- Opening Delimiter -

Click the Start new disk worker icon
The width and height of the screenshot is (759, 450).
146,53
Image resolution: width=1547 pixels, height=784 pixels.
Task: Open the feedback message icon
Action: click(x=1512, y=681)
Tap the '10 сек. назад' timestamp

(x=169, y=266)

- Closing Delimiter -

Goal of the exercise
The answer must be every record above, repeated exactly as written.

Answer box
Click the Start new disk worker icon
The width and height of the screenshot is (759, 450).
146,53
Image resolution: width=1547 pixels, height=784 pixels.
Task: Open the feedback message icon
Action: click(x=1512, y=681)
Tap the '10 сек. назад' timestamp

(x=169, y=266)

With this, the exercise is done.